Yes.  Just label the drive.  Then use the *zpool replace* command to replace each drive with itself, but using the label name instead of the device name.  Something like: `# zpool replace pool da4 label/somecoolname`



> i read the glabel man page and i'm not really sure i understand.  it seems to me it only works for partitions or filesystems.  how do you set a label for an entire device?



Yeah, the glabel man page can be a bit confusing, as it covers temporary labels, automatic labels, permanent labels, device labels, filesystem labels, and more.  

The GEOM class "label" (the glabel kernel module)  handles reading all the different types of labels, but the glabel command only creates/removes device labels.

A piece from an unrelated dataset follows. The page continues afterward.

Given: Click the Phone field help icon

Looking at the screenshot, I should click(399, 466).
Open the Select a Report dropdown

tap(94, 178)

*glabel label somecoolname da4* will create a permanent device label called "somecoolname", and store it on device "da4".  After that, you can use */dev/label/somecoolname* (or just *label/somecoolname* for short) to reference that disk.


----------



## wonslung (Jun 17, 2009)

phoenix said:
			
		

> Yes.  Just label the drive.  Then use the *zpool replace* command to replace each drive with itself, but using the label name instead of the device name.  Something like: `# zpool replace pool da4 label/somecoolname`



and this doesn't cause any issues?  just label the drive then do zfs replace? even for simple striped zfs pools?

thanks, i'll try that


----------



## phoenix (Jun 18, 2009)

It worked on one server, where we started with using the real physical devices, later replaced with the labels.  But, I've only done it on the one server.


----------



## wonslung (Jun 18, 2009)

This is a stupid oversight on my part, i probably should have asked this:

Once you have things set up and you decide to add more devices, how to you check which labels are attacked to which devices so you can label the NEW devices correctly...i hope that came out better than i think it did 

what i mean is, lets say you have da0 da1 da2 da3 and you label them won0 won1 won2 and won3 (accordingly)

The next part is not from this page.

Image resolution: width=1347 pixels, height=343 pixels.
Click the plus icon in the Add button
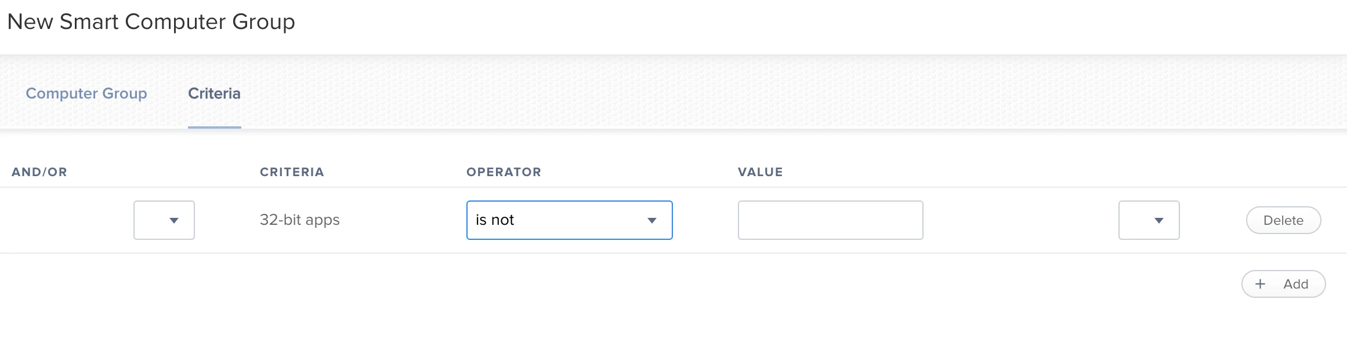coord(1260,284)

now lets say you add 3 new drives, when you reboot, they might be da0 da1 da2 da3 da4 da5
how do you tell which ones are won0 won1 won3 won3 because they might have shifted (which is the reason for labels in the first place)


----------



## phoenix (Jun 18, 2009)

`# glabel list`

That will list out all the labels that the module knows about, and which disks/filesystems/etc they are attached to.

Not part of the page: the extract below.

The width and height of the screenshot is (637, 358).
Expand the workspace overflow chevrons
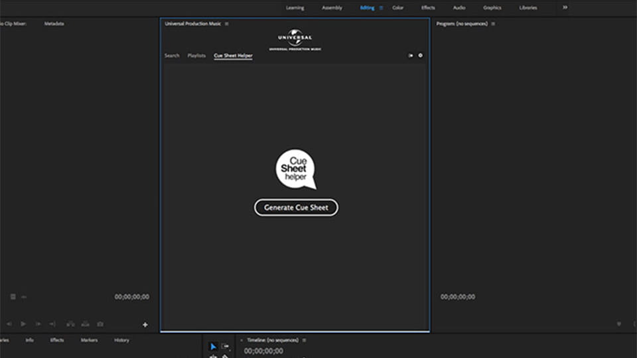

You'll want to pipe it through more, or redirect it to a file, as there's a lot of info in there.


----------



## wonslung (Jun 18, 2009)

phoenix said:
			
		

> `# glabel list`
> 
> That will list out all the labels that the module knows about, and which disks/filesystems/etc they are attached to.
> 
> You'll want to pipe it through more, or redirect it to a file, as there's a lot of info in there.




cool deal


----------